Repeat the lines from the one containing "The width and height of the screenshot is (1024, 592)." through the last line of the data, exactly, pictures omitted.

## Items from a dataset:
☆ ☆ ☆ ☆ ☆
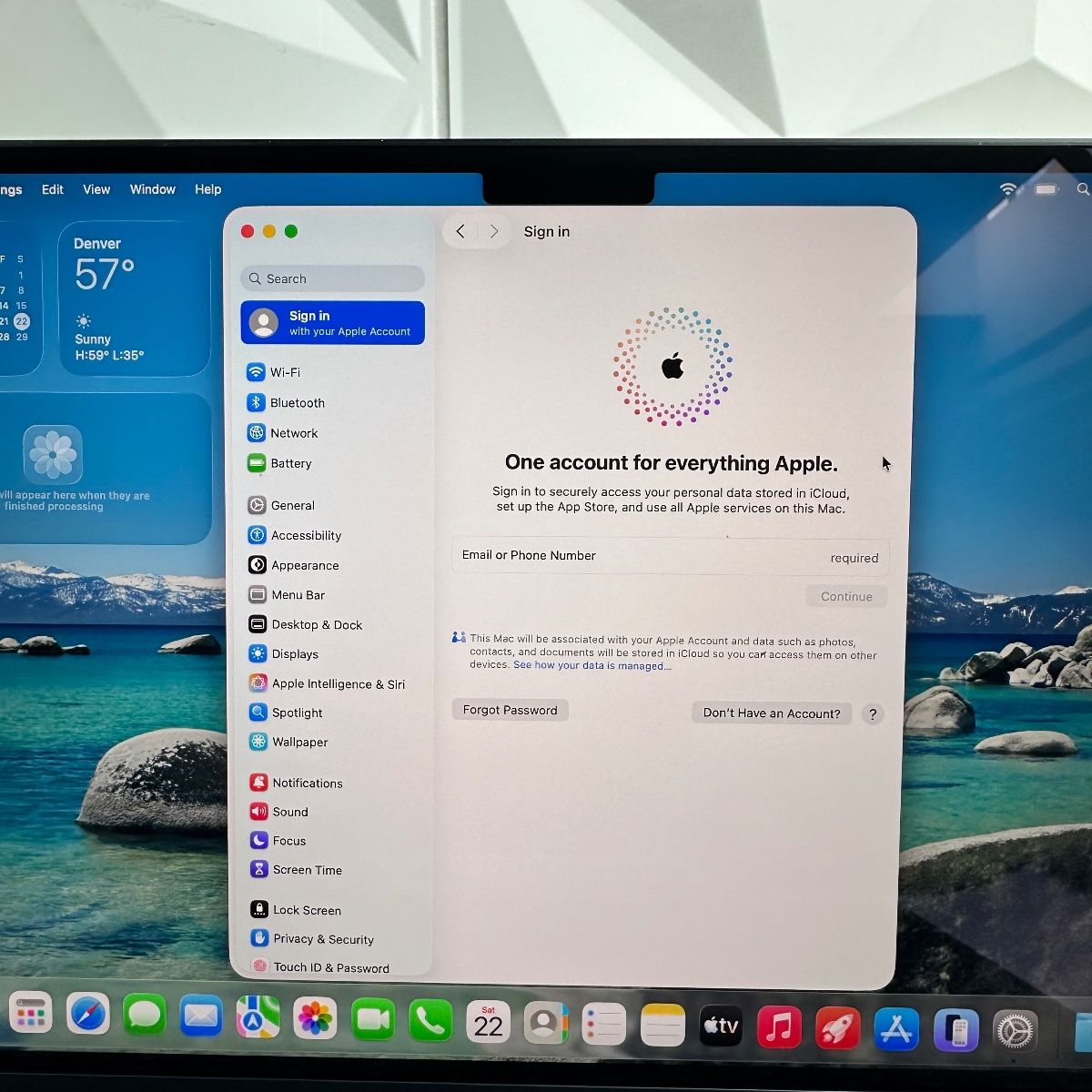The width and height of the screenshot is (1092, 1092).
Task: Click the Forgot Password button
Action: 510,710
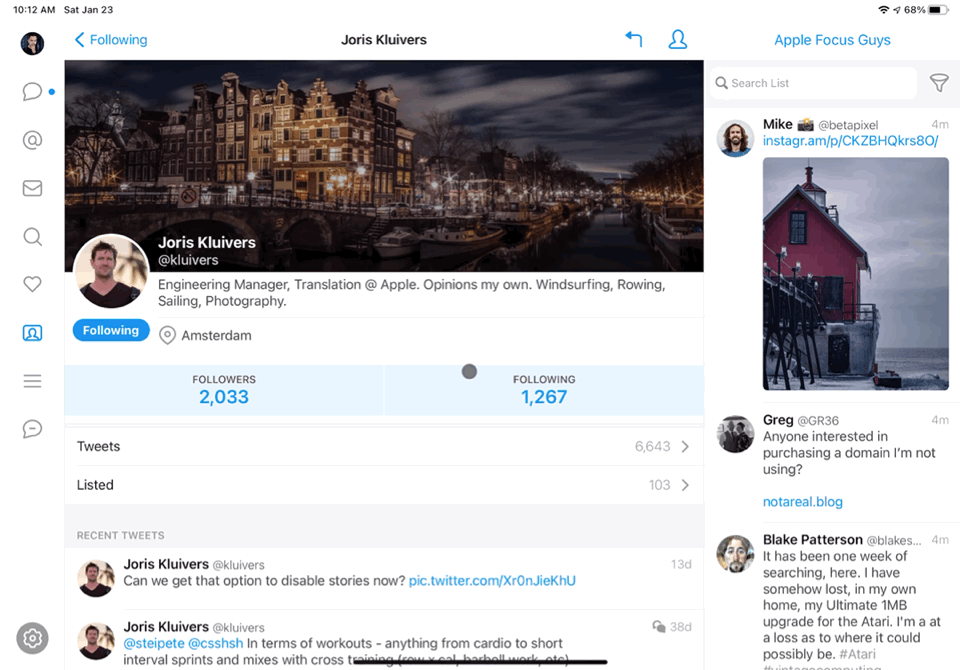Toggle the Following button on the profile
The image size is (960, 670).
pos(110,329)
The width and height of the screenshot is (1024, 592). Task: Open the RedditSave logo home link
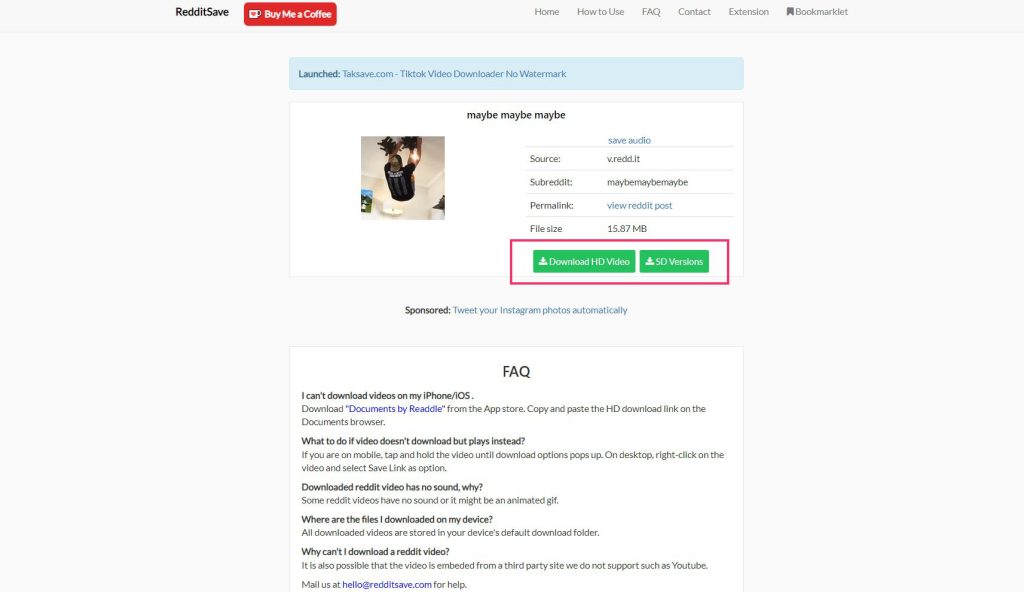(202, 12)
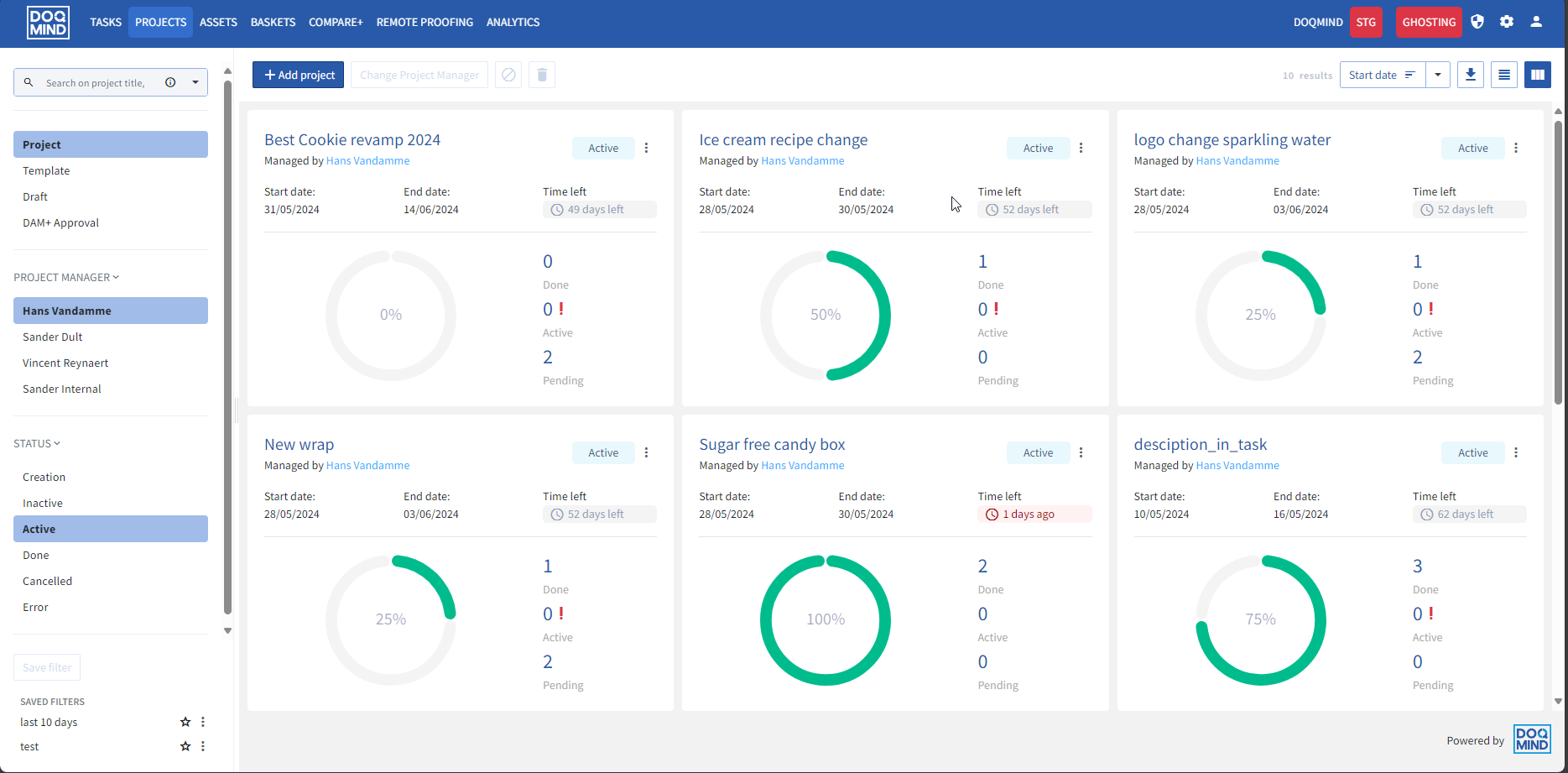This screenshot has width=1568, height=773.
Task: Click the Add project button
Action: coord(299,75)
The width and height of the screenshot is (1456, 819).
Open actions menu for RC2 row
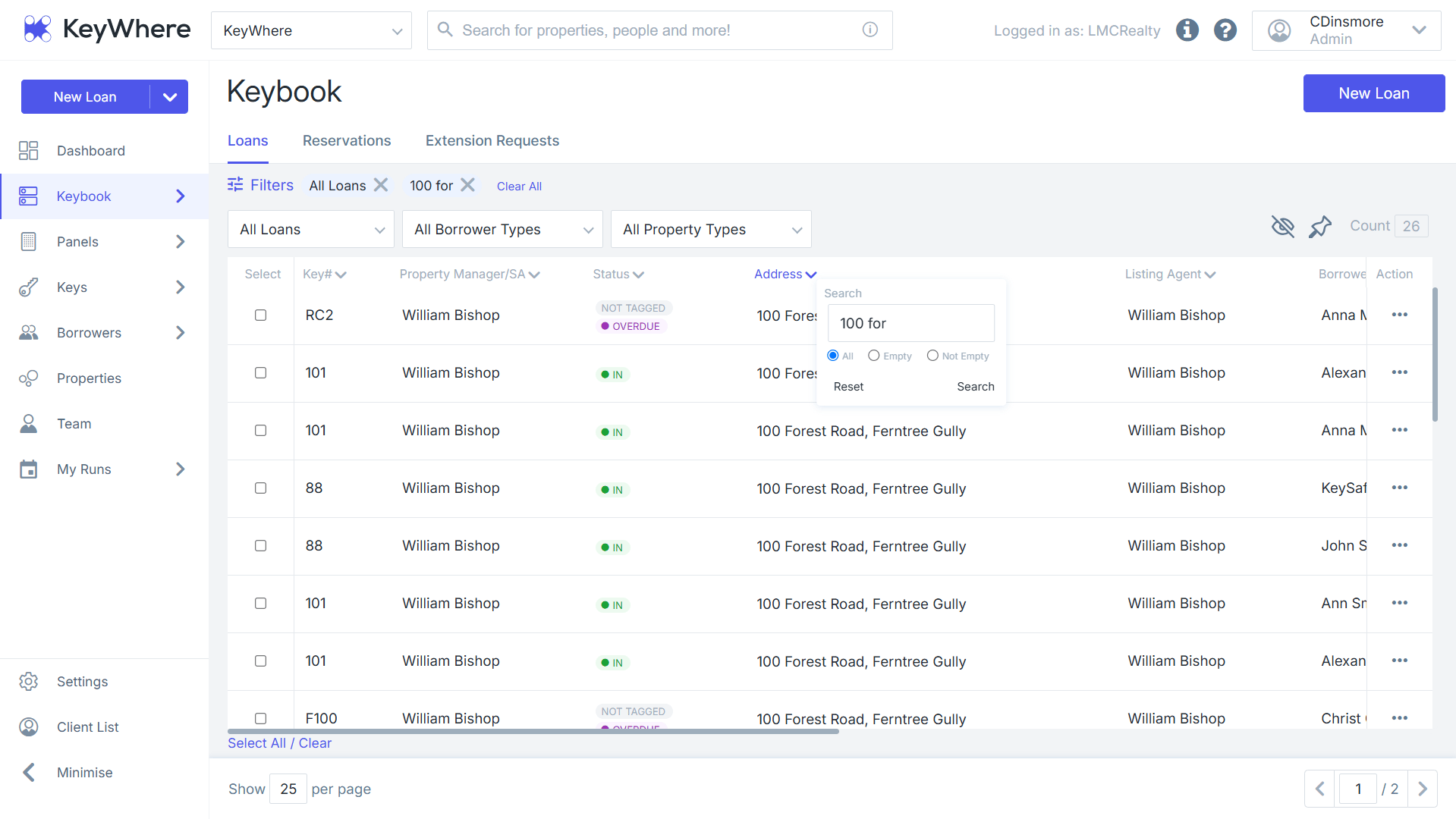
☆ ☆ ☆ ☆ ☆
## ANSWER BELOW:
The width and height of the screenshot is (1024, 592). Task: Open the RedditSave logo home link
(202, 12)
This screenshot has width=1568, height=773.
Task: Click the Add project button
Action: coord(299,75)
The width and height of the screenshot is (1456, 819).
Open actions menu for RC2 row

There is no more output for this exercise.